EXERCISE REQUIREMENTS — Whenever "agent" appears in a line of the entries below, that line counts; give the total only.

PROVIDED DATA —
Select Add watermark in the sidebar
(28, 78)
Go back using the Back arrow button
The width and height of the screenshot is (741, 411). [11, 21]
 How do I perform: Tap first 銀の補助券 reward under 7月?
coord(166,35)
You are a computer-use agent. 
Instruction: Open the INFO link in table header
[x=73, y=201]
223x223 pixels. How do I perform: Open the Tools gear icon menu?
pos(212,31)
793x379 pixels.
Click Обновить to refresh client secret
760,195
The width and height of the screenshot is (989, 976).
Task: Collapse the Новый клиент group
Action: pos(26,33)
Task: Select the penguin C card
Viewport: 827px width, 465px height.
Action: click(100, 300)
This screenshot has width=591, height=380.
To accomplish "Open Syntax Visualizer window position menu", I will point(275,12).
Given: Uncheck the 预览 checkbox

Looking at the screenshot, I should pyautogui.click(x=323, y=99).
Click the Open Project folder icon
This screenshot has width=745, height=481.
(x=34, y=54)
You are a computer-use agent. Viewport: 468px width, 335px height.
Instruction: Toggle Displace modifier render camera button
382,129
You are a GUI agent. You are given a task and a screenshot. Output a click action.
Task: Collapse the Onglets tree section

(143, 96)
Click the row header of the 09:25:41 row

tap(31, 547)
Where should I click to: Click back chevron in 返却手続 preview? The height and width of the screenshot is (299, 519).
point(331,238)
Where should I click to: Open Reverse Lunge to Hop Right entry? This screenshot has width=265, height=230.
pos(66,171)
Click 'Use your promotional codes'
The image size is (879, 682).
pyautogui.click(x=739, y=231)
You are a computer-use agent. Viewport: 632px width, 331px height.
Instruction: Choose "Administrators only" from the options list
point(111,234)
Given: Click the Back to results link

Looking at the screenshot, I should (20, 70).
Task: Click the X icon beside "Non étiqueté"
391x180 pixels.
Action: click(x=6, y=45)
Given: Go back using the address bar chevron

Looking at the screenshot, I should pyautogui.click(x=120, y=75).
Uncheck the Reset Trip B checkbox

ANSWER TO THIS EXERCISE — 4